El núcleo seguía pareciendo indivisible, pero Henri Becquerel (1852-1908) había mostrado ya en 1896 que algunos átomos podían cambiar su naturaleza química espontáneamente y sin causa conocida. Becquerel y otros después de él, incluida madame Marie Curie (1867-1934), descubrieron la radiactividad, esencialmente la desintegración de un núcleo.

Físicos posteriores, que concentraron su atención en el núcleo, establecieron finalmente la posibilidad de la fisión en el átomo. Hasta 1932 se había supuesto constantemente que, si el núcleo tenía partes, las partes serían cargas eléctricas. En aquel año, sin embargo. James Chadwick (nacido en 1891) mostró que las pruebas indicaban de modo concluyeme la existencia de alguna parte del núcleo que es eléctricamente neutra; surgió así la moderna imagen del núcleo como formado por dos clases de partículas fundamentales, protones positivos y neutrones neutros, mantenidos juntos por una no explicada energía unidora.

El descubrimiento del neutrón proporcionó una partícula que podía bombardear el núcleo sin ser rechazada por la repulsión eléctrica. Se hizo de este modo concebible que cabía entrar en el núcleo, hacerlo inestable y forzarlo así a liberar su enorme energía unidora. Esta acción, si liberaba nuevos neutrones, podría propagarse por sí misma. Y así resultó. En 1938, los físicos alemanes Otto Hahn (nacido en 1879) y Fritz Strassmann (nacido en 1902) probaron que tal fisión puede ocurrir en variantes atómicas o isótopos del uranio. La estructura del antes indivisible átomo no solamente podía ser descrita: podía ser destruida.
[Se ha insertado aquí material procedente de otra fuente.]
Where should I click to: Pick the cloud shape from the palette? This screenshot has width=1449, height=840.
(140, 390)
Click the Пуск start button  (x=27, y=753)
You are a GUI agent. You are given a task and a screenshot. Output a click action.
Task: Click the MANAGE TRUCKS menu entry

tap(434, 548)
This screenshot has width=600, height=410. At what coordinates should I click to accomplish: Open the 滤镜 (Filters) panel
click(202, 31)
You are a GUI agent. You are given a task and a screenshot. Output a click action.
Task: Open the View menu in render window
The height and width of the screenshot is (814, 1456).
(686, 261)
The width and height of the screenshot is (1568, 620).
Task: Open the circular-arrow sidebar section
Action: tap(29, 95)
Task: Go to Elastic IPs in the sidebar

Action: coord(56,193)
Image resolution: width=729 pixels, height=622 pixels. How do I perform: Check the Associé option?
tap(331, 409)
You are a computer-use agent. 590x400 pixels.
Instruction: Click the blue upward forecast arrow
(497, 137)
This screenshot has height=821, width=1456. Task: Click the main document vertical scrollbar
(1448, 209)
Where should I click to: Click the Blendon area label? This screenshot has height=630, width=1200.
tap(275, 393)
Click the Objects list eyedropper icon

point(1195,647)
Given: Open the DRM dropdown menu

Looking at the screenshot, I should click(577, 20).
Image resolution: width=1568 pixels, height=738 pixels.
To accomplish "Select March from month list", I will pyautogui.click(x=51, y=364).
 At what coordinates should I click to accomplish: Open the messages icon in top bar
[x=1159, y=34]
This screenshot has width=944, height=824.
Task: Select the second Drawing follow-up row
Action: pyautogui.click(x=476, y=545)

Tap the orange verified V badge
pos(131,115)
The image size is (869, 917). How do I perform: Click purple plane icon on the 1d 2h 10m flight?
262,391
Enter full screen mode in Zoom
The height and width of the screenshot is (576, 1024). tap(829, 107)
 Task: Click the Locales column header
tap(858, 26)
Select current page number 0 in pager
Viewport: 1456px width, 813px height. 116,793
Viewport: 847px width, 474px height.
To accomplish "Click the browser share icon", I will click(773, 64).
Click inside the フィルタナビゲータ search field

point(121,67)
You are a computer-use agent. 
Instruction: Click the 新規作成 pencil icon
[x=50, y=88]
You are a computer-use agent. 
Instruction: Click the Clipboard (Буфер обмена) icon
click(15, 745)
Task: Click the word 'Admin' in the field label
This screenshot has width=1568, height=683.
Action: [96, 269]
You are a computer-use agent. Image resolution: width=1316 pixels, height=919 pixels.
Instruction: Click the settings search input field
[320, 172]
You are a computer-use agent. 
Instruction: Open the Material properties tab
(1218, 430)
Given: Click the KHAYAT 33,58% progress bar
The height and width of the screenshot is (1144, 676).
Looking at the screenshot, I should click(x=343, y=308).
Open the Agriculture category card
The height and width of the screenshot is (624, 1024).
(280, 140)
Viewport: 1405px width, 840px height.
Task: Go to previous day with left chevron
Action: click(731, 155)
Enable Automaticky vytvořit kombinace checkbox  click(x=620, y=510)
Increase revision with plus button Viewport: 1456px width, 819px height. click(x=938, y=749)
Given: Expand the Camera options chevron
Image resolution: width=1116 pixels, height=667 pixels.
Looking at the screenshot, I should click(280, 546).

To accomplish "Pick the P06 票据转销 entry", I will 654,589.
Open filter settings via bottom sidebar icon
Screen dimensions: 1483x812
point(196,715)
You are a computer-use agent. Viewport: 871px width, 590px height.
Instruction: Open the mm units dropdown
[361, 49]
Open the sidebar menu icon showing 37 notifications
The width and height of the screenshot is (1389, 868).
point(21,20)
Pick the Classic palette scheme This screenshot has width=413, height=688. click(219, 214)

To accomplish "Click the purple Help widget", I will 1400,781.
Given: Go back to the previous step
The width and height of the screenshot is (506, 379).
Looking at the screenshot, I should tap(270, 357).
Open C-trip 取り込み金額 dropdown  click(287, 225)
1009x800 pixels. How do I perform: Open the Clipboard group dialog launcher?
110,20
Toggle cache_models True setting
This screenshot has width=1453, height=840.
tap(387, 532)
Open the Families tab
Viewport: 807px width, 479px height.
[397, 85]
Se descubrió que el tiempo y el espacio, que en el sistema newtoniano habían sido considerados absolutos, eran relativos. Este revolucionario descubrimiento fue hecho al intentar resolver las discrepancias entre la observación y la teoría, particularmente las cuestiones planteadas por las características peculiares de la luz, que se hicieron manifiestas al tratar de determinar el carácter del éter, y por observaciones que mostraban una relación entre masa y energía.

La nueva serie de partículas unidas que entraron en la física con el descubrimiento del electrón procuraron fundamento a la idea de que toda materia podía ser una configuración de cargas eléctricas. J. J. Thomson, que había trabajado durante mucho tiempo en la matemática de esta teoría, había ya mostrado en 1881 que una carga eléctrica en movimiento se manifestaría como teniendo masa. Luego se vio que los veloces electrones cambiaban su masa con su velocidad y comenzó así a parecer probable que entre masa y energía existiera una relación.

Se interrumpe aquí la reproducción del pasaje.